Amy: Audrey, how long have you been working at the Pulitzer? What is your job title and what does your job entail? What were you doing before coming to the Pulitzer?

Audrey: I moved to St. Louis to work at the Pulitzer in November of 2008. As Curatorial Assistant, I work closely with our Senior Curator, Francesca Herndon-Consagra, on many aspects of researching, planning, execution, and documentation for our exhibitions. When I arrived, my first project involved research and editing for the Old Masters exhibition catalogue, and I will be overseeing the production of our print catalogues for future exhibitions. I am also responsible for organizing our graduate student symposia and assisting with the coordination of our other symposia.

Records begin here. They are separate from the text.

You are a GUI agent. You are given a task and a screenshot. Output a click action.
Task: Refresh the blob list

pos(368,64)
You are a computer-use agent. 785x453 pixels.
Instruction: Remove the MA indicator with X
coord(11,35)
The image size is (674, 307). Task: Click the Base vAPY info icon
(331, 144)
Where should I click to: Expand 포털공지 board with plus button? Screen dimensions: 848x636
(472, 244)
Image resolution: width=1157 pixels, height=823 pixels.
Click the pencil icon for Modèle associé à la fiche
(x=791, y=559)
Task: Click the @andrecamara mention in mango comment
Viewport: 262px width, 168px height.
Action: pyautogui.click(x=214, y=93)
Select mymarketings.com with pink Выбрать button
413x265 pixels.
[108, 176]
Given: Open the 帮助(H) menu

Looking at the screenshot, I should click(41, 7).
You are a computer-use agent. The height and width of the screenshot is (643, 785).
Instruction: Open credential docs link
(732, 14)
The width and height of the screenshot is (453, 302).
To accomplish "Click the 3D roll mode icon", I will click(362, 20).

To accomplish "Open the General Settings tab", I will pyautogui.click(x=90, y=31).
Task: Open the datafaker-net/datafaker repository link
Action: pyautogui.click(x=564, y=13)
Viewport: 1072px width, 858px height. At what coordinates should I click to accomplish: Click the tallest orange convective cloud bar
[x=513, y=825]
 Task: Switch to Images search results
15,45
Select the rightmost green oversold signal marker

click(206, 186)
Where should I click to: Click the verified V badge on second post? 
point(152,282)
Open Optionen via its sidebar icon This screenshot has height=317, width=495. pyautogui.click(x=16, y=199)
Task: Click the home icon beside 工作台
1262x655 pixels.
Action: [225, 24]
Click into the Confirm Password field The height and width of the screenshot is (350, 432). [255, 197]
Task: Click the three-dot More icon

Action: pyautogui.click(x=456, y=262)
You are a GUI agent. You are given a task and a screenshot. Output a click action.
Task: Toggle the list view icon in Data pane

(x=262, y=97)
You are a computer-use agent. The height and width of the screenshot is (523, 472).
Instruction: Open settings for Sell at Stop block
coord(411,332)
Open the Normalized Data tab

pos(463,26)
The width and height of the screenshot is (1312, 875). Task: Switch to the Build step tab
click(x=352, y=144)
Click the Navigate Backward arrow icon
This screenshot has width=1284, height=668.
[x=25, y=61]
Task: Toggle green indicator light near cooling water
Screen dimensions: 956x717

I am really enjoying working at the Pulitzer so far. With a relatively small staff, we take on some ambitious projects and really get to think outside the box. Before coming here, I completed my MA in Art History at the University of Oxford and then moved back to Los Angeles, where I’m from originally, to do a one-year graduate internship at the Getty Research Institute.

Amy: What are some significant projects you’ve worked on in the past few weeks? Are there any that stick out to you as exciting discoveries? Has there been anything that you’ve particularly enjoyed doing?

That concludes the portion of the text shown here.